Dentro da retórica de “constitucionalização” do Direito de Família, o princípio da Liberdade (art. 5. CF, art. 1.513 CC) torna-se o fundamento constitutivo, essencial para formação da organização familiar, pois ninguém é obrigado a constituir ou pertencer a uma família, mas ao constitui-la livremente assumem as consequências dos seus atos.
A liberdade tem efeitos na forma de organização familiar, prevalecendo agora o pluralismo. Com a inserção do pensamento plural-liberal, a Família Matrimonial, de natureza religiosa, ritualística e litúrgica deixa de ser o único meio constitutivo familiar abrindo espaço para outros modelos como:
a) União Estável;
b) Família Monoparental;
c) Família Anaparental;
d) Família Pluriparental ou Recomposta;
e) Família Socioafetiva;
f) Casamento e União Estável Homoafetiva.
Neste ambiente plural, há quem defenda uma outra modalidade de família: a coparental. A coparentalidade é tratada como a parceria paterno/materna, a união de esforços afetivos, morais e patrimoniais em prol da gestação de um filho. Os parceiros coparentais, porém, não buscam relações afetivas (conjugalidade) entre si.
O que há é o desejo comum de gerar e criar um filho.
Sob o argumento do desenvolvimento das técnicas da engenharia genética (reprodução assistida) e da possibilidade de parcerias parentais, da escolha de parceiros para compartilhar a paternidade/maternidade, facilitada pelas redes sociais e sites de relacionamentos virtuais, levanta-se a possibilidade de reconhecimento dessa nova entidade familiar.

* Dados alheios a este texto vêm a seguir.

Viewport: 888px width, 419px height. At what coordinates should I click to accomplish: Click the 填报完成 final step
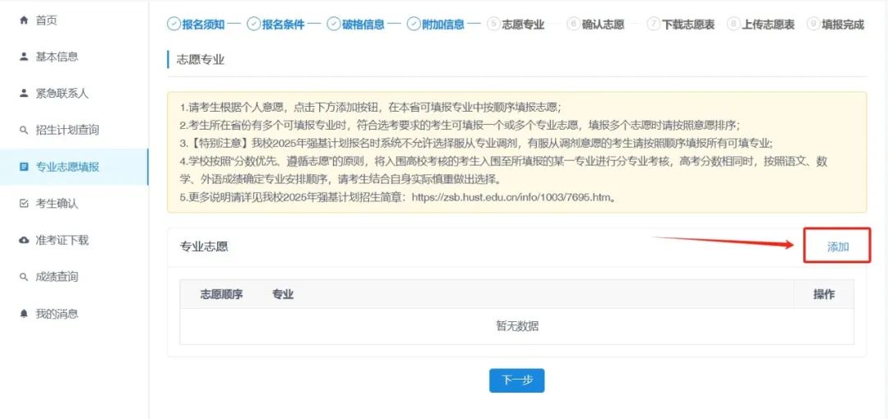tap(842, 25)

Entretanto, os compromissos, as ações compartilhadas e a convivência resultante dos atos que caracterizam o novo paradigma familiar e sua publicidade, poderiam ser identificados como uma União Estável, diante da pobreza dos requisitos legais deste tipo de família, em que não se exige sequer coabitação ou unicidade domiciliar para a sua configuração.
Daí a defesa da ideia do contrato de coparentalidade.
Seria o contrato expresso ou tácito, entre duas pessoas, para gerarem um filho, que declararia a existência de apenas uma família parental (conjunção ou comutatividade de monoparentalidades), sem que haja uma relação amorosa ou conjugal. Comutatividade ou conjunção de coparentalidades pois juridicamente se entende que maternidade e a paternidade são funções exercidas, independentes de conjugalidade, em campos separados.
Em suma, ter filhos e exercer as funções/autoridade familiar não está sujeito a uma relação conjugal ou amorosa.
O referido contrato ou declaração estaria fundado nos princípios constitucionais do melhor interesse da criança/adolescente, paternidade responsável, pluralidade das formas de família, responsabilidade, mínima intervenção do Estado e todos sob a égide do macro princípio da dignidade humana, autorizando os indivíduos a constituírem famílias, conjugais ou parentais, da melhor forma que entenderem.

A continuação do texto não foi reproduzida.